We create more and more mobile-friendly applications, many of which also work on Android. But having to cover the distributor role there as well, how do we actually go about releasing our apps there?
Targeting Android with our applications is interesting both for reaching a like-minded community on its FOSS variants such as LinageOS as well as for the vast user base of its proprietary variants, and is in line with KDE's goal of improving our application delivery. However, it is also up to us to wear the distributor hat and take care of packaging and delivery to the respective app stores there.

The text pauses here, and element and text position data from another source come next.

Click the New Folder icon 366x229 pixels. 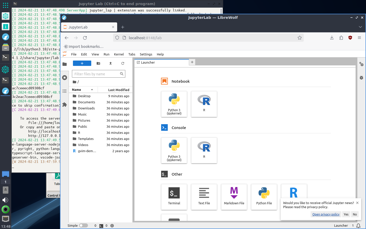pyautogui.click(x=98, y=63)
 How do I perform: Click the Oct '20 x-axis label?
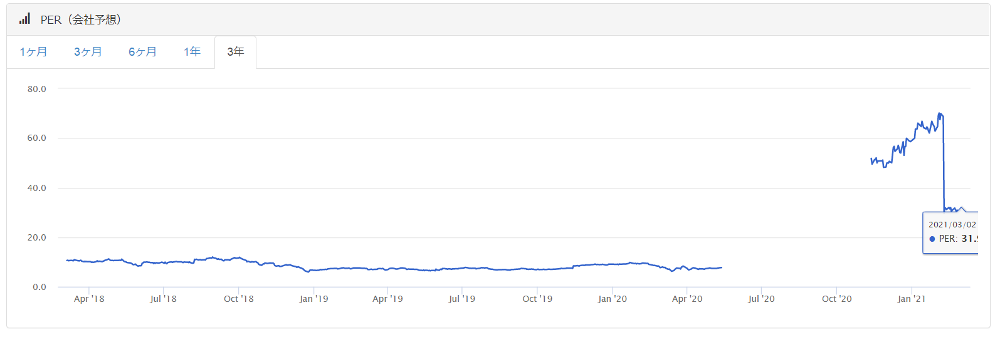click(x=837, y=299)
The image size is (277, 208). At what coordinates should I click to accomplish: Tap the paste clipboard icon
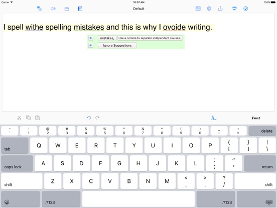coord(38,118)
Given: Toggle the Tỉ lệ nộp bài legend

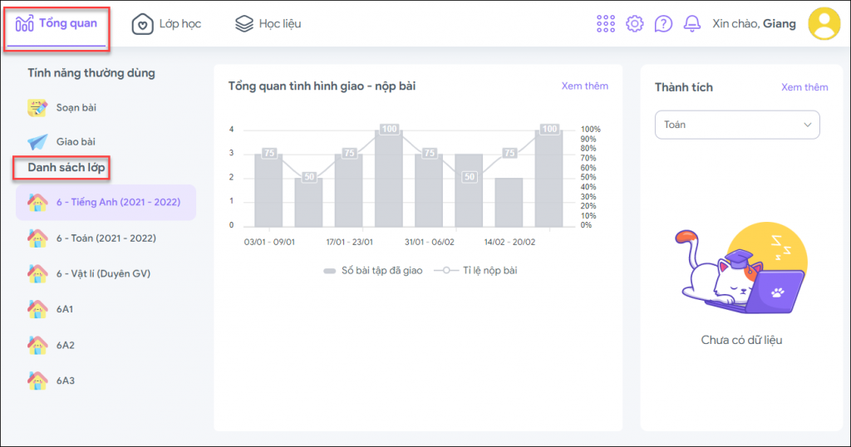Looking at the screenshot, I should pyautogui.click(x=480, y=270).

While we have the infrastructure to build nightly debug packages targeting Android for about 25 apps, and distribute those via a dedicated F-Droid repository, only very few applications have proper releases for Android. All of those use custom solutions to build their release packages, unlike on other platforms we have no common infrastructure for this.
In this talk we are going to look at ongoing efforts to expand the existing setup of Craft and Binary Factory to also cover Android release packages. Craft and Binary Factory are already used to build Windows, macOS and AppImage packages, covering Android as well promises less dependency, package and infrastructure maintenance work.
Building release packages isn't as easy as changing a few build flags though. Particularly for mobile apps it is useful to optimize the package size by ensuring we only include what is absolutely necessary, both for code and data. At the same time it's crucial the package is complete, especially regarding translation catalogs. We'll therefore look at ways to inspect, analyze and optimize the release packages.
Finally, a package itself isn't enough for an app store presence, we also need the associated metadata describing the application, e.g. with texts, tags/categories or screenshots. Most of this usually exists in form of AppStream metadata already, and we'll see how that can be used for Android app stores as well.
Volker joined KDE in 2002, and has since then contributed to for example KDE PIM and Akonadi, the KF5 syntax highlighting engine, ELF Dissector, the telemetry and survey framework KUserFeedback and the digital travel assistance app KDE Itinerary.